Please tell us a bit about yourself, your background, and your journey of becoming a Virtual CISO at DuHart Consulting – what is a Virtual CISO anyway?
Being a virtual Chief Information Security Officer (CISO) located in the lower eastern region of Tennessee, my objective is to enhance the security of organizations. Small organizations often lack a dedicated security team and may be misguided, requiring assistance to navigate the right direction. By providing unbiased advice, I aim to extend my support and help these organizations in need. Even a small amount of assistance can have a significant impact on their security posture.
How does your organization approach risk management and what steps are taken to identify and mitigate cyber risks?
The approach is primarily manual and ad-hoc but relies on established risk frameworks that have been simplified into understandable business language for practical use.
How do you prioritize cyber risks within your organization and/or for your clients and what factors do you consider when making these decisions?
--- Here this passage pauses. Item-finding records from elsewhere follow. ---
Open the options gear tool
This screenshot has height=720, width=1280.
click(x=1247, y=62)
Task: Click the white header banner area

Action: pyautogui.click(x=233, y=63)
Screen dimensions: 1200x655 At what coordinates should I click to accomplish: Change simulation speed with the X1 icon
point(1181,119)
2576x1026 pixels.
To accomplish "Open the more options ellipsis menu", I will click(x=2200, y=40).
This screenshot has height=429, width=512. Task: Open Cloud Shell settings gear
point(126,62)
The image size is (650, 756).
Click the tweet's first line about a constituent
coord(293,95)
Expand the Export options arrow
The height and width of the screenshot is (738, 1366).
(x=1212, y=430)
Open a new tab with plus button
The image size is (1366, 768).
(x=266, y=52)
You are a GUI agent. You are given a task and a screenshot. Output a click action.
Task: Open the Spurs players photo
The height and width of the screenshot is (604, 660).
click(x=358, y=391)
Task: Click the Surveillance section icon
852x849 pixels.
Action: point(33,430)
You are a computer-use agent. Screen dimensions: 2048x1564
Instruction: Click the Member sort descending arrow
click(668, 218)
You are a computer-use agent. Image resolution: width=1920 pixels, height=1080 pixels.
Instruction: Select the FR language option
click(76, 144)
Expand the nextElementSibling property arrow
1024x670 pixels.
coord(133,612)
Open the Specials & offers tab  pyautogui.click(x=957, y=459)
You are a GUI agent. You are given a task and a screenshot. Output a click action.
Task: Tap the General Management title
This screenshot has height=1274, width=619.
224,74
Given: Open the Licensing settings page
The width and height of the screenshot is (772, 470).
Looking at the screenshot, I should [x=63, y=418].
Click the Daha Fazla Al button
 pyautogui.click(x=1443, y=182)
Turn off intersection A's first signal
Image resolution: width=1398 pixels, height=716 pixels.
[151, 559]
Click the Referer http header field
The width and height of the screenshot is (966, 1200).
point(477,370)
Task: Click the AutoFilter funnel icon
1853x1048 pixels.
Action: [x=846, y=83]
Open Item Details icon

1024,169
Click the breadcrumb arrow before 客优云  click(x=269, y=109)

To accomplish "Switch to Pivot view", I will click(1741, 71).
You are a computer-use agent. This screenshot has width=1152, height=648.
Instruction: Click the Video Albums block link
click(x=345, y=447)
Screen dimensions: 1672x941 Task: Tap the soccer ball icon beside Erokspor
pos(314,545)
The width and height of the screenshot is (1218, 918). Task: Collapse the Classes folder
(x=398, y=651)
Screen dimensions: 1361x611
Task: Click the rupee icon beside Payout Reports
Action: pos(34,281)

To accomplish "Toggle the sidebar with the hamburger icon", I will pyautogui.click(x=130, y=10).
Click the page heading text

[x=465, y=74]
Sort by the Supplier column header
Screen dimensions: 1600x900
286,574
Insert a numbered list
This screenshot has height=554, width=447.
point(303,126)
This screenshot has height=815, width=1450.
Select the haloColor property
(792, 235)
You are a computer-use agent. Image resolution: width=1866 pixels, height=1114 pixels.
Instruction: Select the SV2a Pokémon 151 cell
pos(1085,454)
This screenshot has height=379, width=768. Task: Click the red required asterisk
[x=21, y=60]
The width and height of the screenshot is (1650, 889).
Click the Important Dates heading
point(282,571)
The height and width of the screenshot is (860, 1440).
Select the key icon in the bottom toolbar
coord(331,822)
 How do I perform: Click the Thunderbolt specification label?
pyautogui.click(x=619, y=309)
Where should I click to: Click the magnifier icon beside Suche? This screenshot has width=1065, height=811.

The primary consideration is the business requirements of the organization. It is crucial to determine what the organization needs, how much risk it can tolerate, and how cybersecurity measures can be implemented to support business objectives without impeding operations.
How do you stay up-to-date with the latest cyber threats and trends, and how do you incorporate this information into your cybersecurity strategy?
In addition to my role as a virtual CISO, I am a full-time practitioner who regularly integrates knowledge from various sources in the cyberspace. I create original content on relevant topics, participate in podcasts and events, and actively engage with peers by sharing and receiving information.
In your opinion, what is the most important factor in creating a strong cybersecurity culture within an organization?
The focus is on cultivating individual relationships, effective communication, and leveraging business tools and channels to foster a culture of continuous improvement.